Salviamo il salvabile

Siamo in un bel pasticcio. Il mondo del vino di qualità da sempre è stato un preciso misuratore dello stato dell’economia. La curva dell’export di Champagne, ad esempio, è incredibilmente vicina a quella degli indici di borsa internazionali. Da noi la cosa è seria. Il nostro export ormai equivale quasi al consumo interno, e si avvicina molto al 50% della produzione. I nostri maggiori clienti, però, restano Germania e Stati Uniti, che insieme rappresentano quasi i due terzi dei circa 20 milioni di ettolitri che l’Italia esporta. Sui nuovi mercati, Cina, India, Brasile in particolare, noi siamo in grave difficoltà. Secondi non solo ai francesi, che in Oriente ci fanno semplicemente a pezzi, ma anche a Cile, Australia ed Argentina come minimo.

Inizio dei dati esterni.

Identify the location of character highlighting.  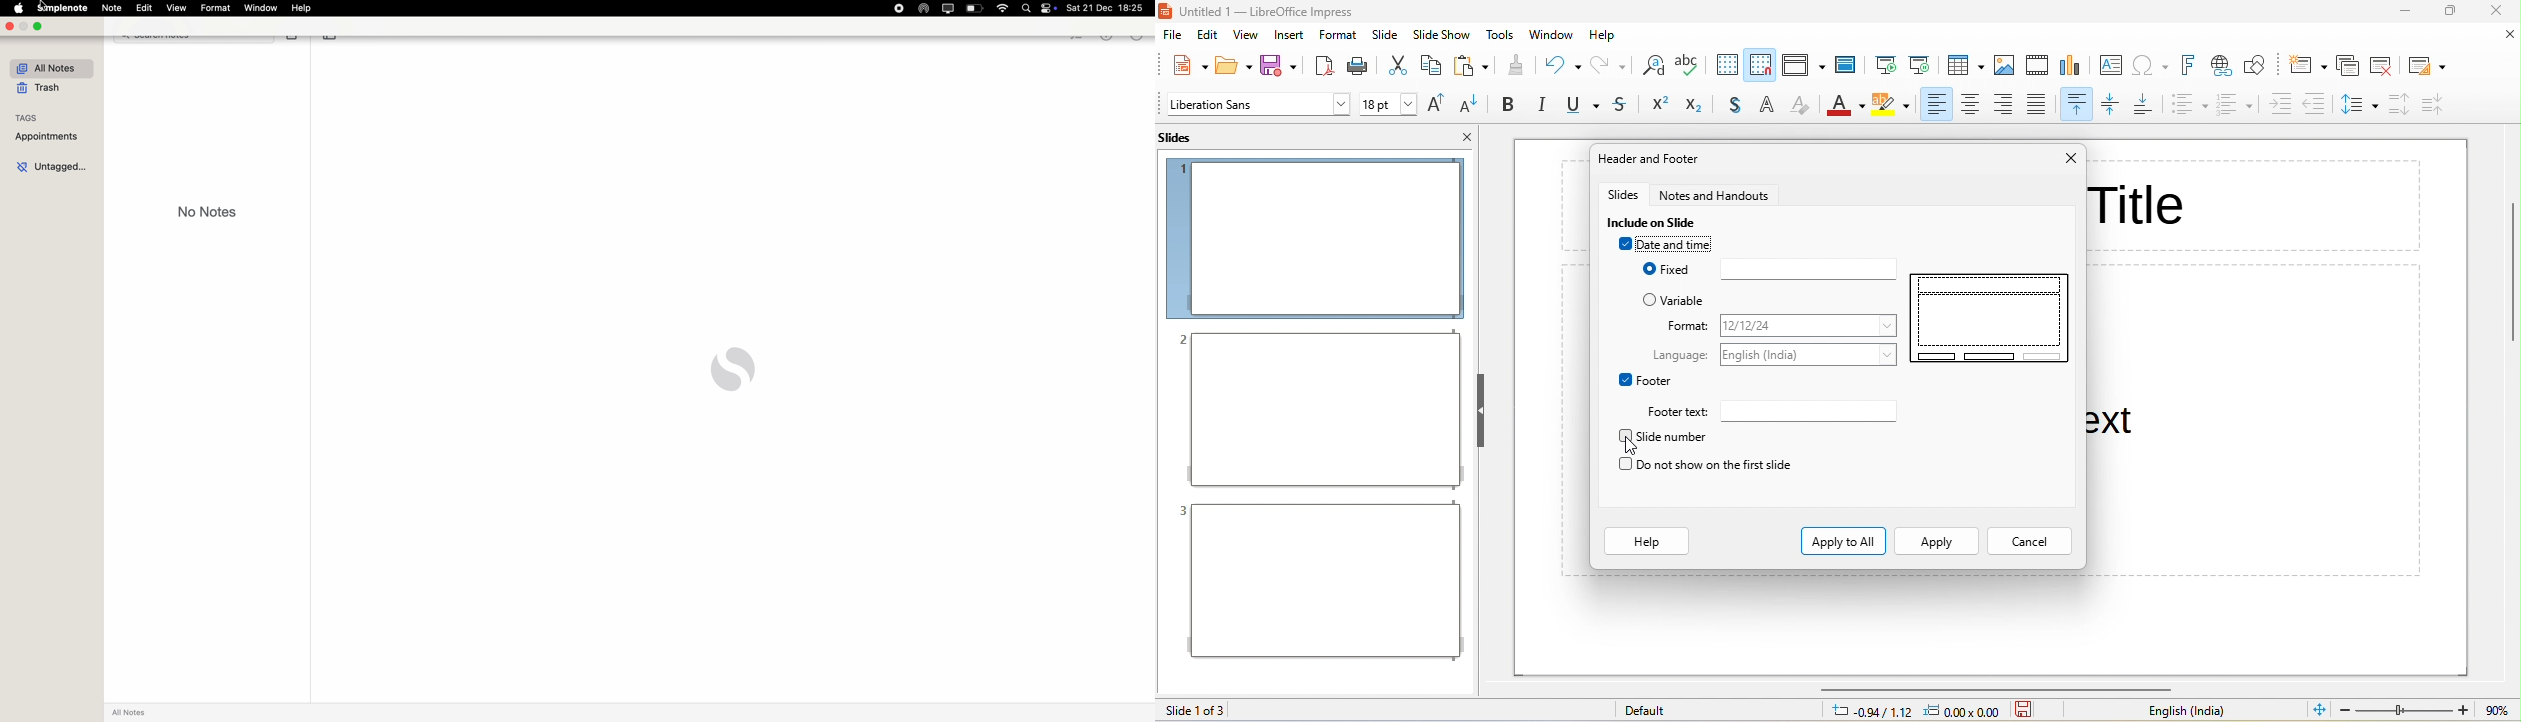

Ad Hong Kong, che attualmente rappresenta la porta della Cina, la Francia si aggiudica oltre il 50% del mercato, considerando anche l’export britannico, costituito quasi totalmente da vini di Bordeaux, mentre noi raggiungiamo a stento il 2%. In Cina va un po’ meglio, ma da un paio d’anni il Cile ha ricevuto un trattamento di favore per i suoi vini, che vengono tassati sensibilmente meno di quelli di altri paesi. In una situazione del genere gli enti pubblici preposti alla promozione del made in Italy, soprattutto alimentare, vengono liquidati. Buonitalia non c’è più, di fatto, e l’Ice sta chiudendo.
Si sentono discorsi farraginosi sull’eventualità di affidare alle ambasciate il compito della promozione, senza chiedersi quando mai altri paesi nel mondo abbiano fatto scelte simili, ma forse, e voglio sperare che sia così, si tratta solo di discorsi teorici. Il risultato allo stato attuale è che tutti continuano ad andare in ordine sparso. Consorzi, camere di commercio, gruppi di produttori collegati a specifici importatori, regioni, provincie autonome, case editrici. E chi più ne ha più ne metta. Il tutto senza una vera strategia generale, quella che mettono in campo, ad esempio, Francia ed Australia, e da qualche tempo anche Cile. Affrontare in questo modo i cosiddetti nuovi mercati, in paesi sterminatamente vasti, è semplicemente un suicidio annunciato.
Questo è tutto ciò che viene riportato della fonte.